■ WHAT TO WORK ON
Print, word for word, the line containing "Task: Open 自选管理 in the top right" and all lines beneath it to the end of the entries below. Pictures do not belong in the copy.

■ DATA FOR THIS EXERCISE
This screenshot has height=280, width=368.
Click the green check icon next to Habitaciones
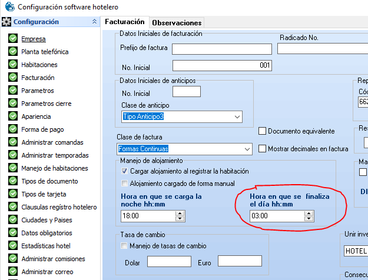pyautogui.click(x=13, y=65)
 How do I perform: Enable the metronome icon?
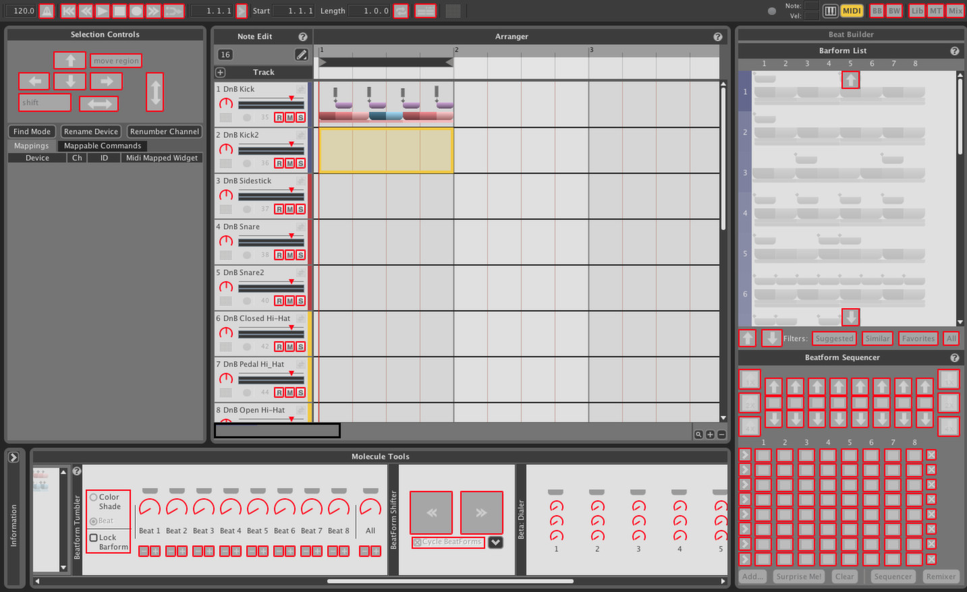(x=47, y=10)
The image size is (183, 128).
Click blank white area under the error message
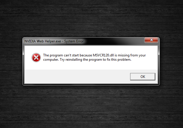pos(91,66)
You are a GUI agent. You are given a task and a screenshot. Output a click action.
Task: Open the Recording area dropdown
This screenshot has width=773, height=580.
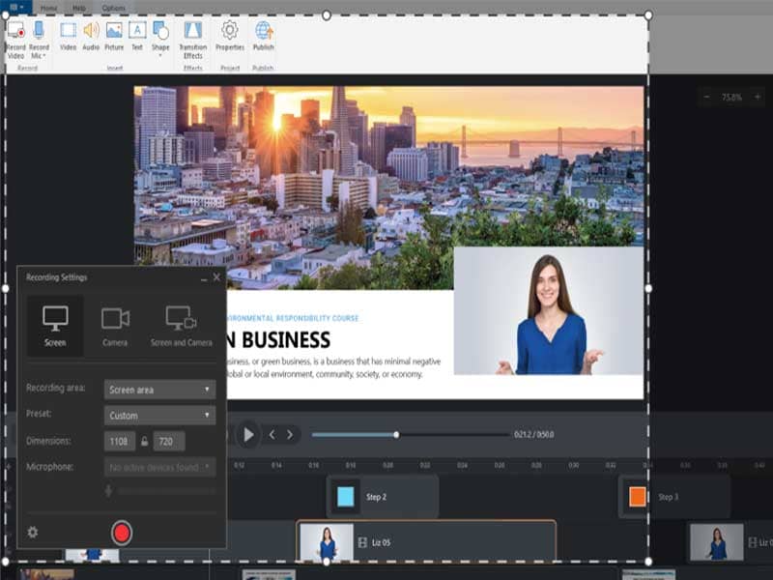point(159,389)
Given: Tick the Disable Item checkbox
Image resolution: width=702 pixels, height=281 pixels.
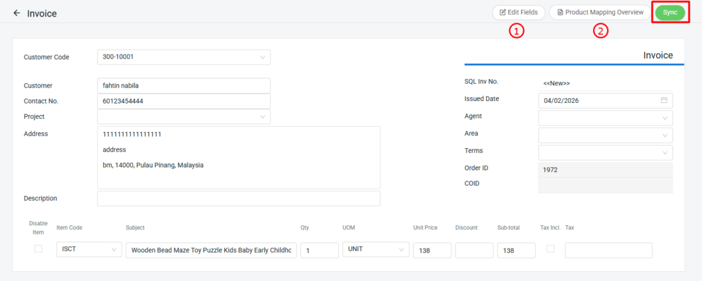Looking at the screenshot, I should point(38,248).
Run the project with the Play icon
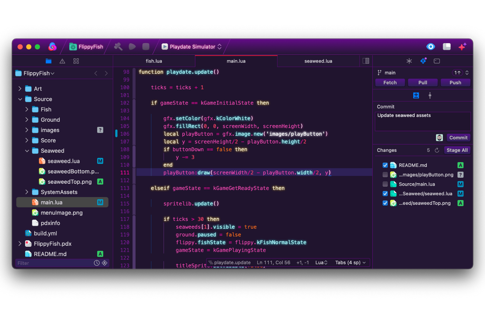 click(132, 46)
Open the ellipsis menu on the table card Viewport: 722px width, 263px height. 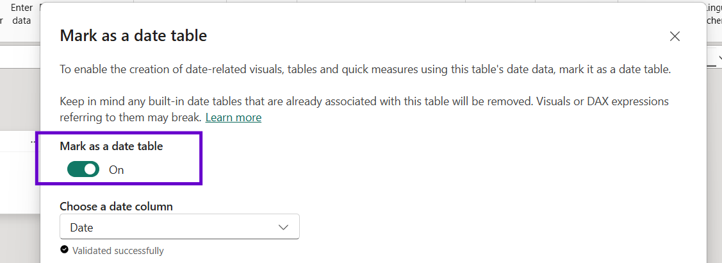coord(35,142)
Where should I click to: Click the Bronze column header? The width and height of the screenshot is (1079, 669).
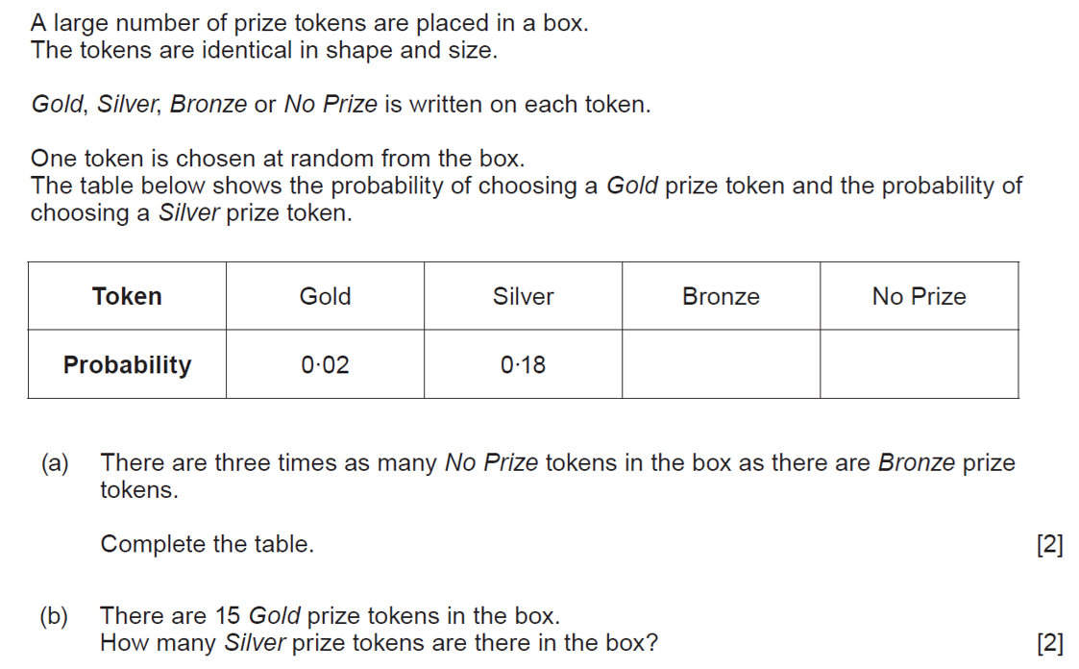[x=721, y=296]
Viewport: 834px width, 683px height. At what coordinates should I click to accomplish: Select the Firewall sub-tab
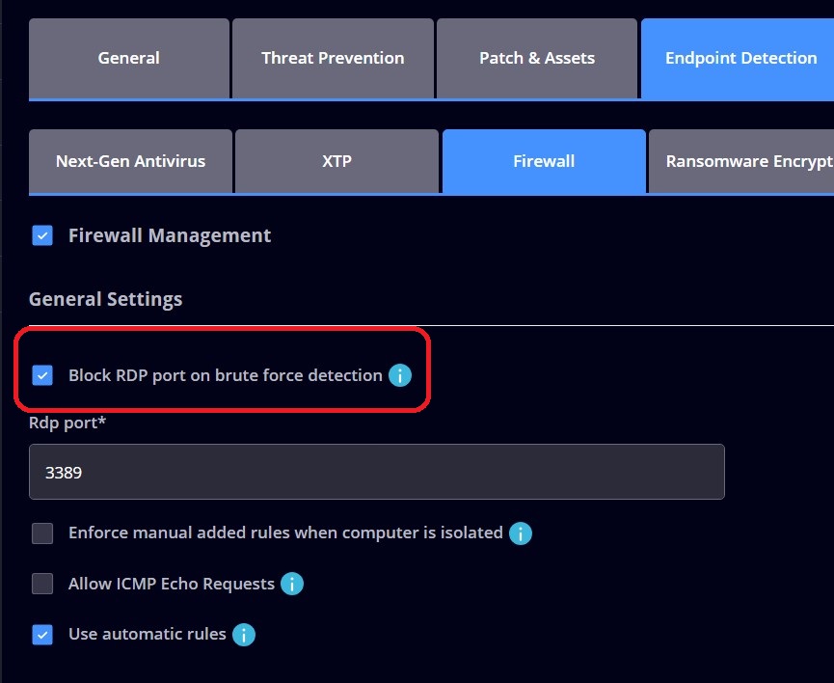tap(544, 161)
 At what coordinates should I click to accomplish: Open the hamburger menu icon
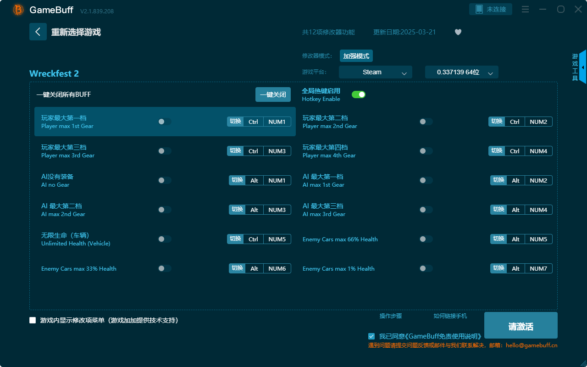525,9
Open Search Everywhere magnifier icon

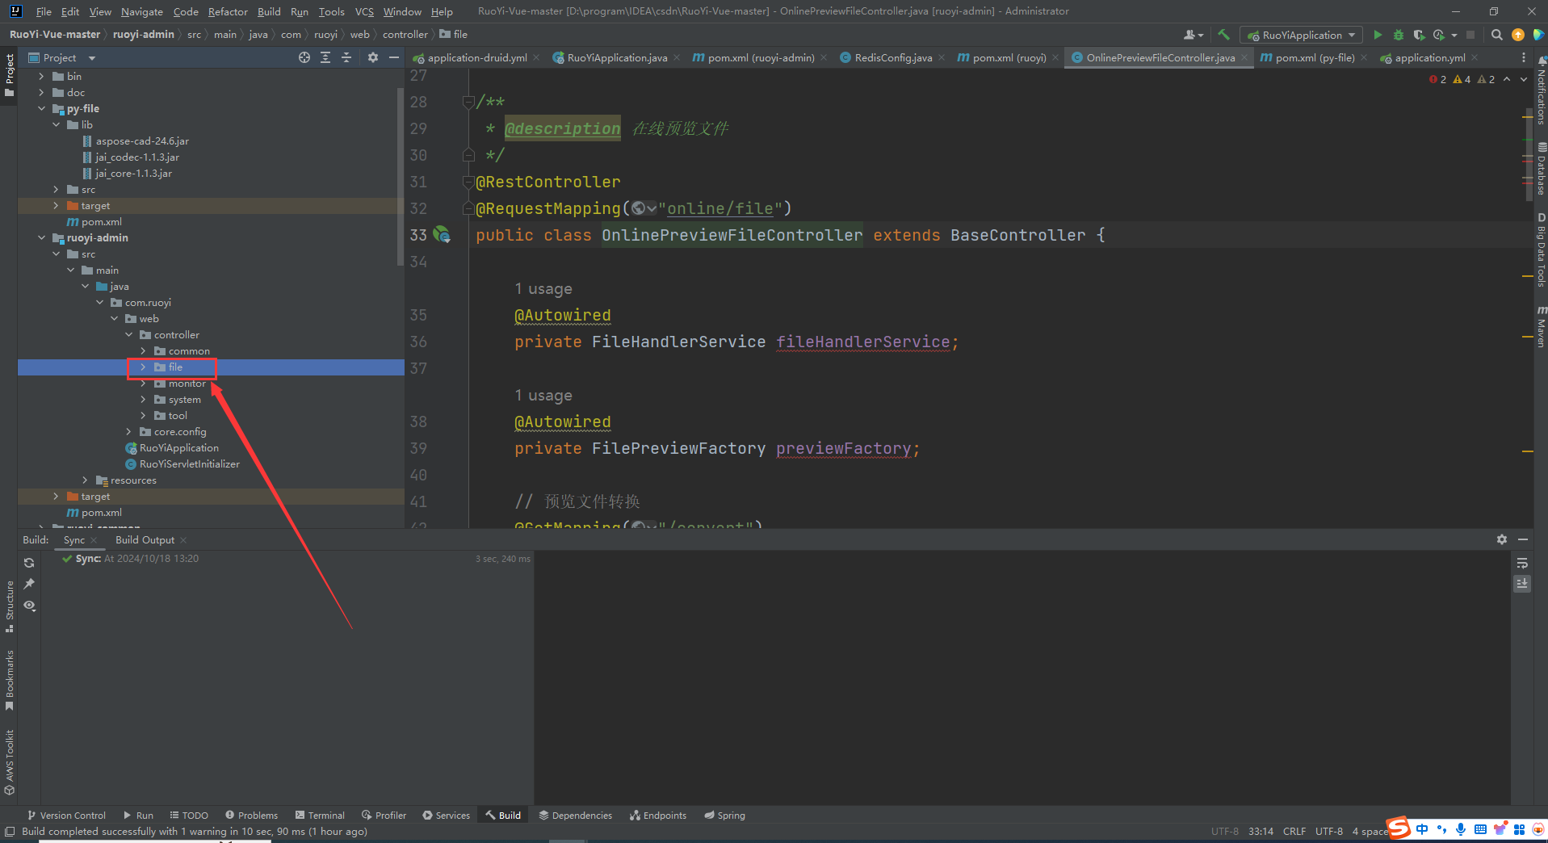(1496, 35)
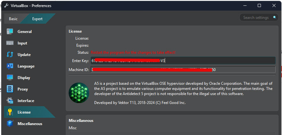Switch to the Basic tab

point(13,19)
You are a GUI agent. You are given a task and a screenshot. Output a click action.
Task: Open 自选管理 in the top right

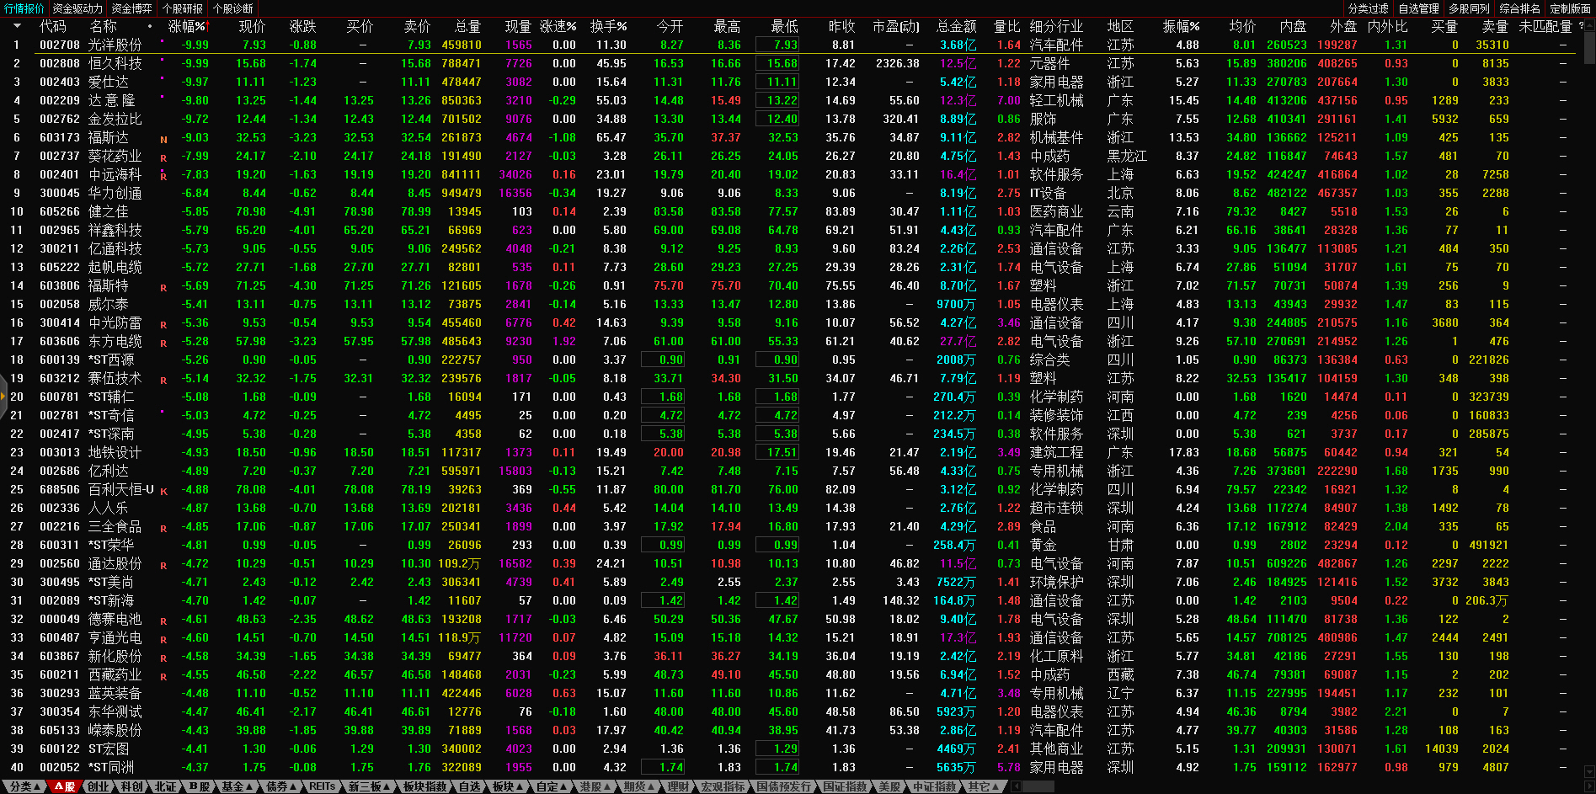(x=1418, y=8)
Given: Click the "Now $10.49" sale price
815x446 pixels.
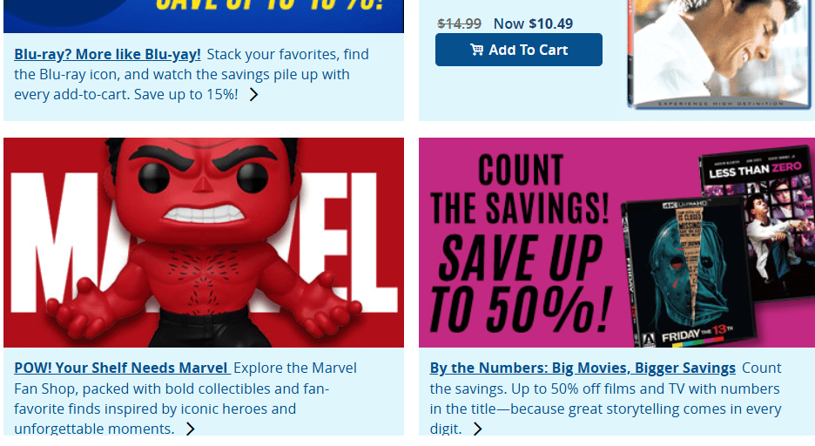Looking at the screenshot, I should (533, 24).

■ FINISHED EXERCISE
Task: Open 自选管理 in the top right

(x=1418, y=8)
Given: Click the "Now $10.49" sale price
815x446 pixels.
Looking at the screenshot, I should (533, 24).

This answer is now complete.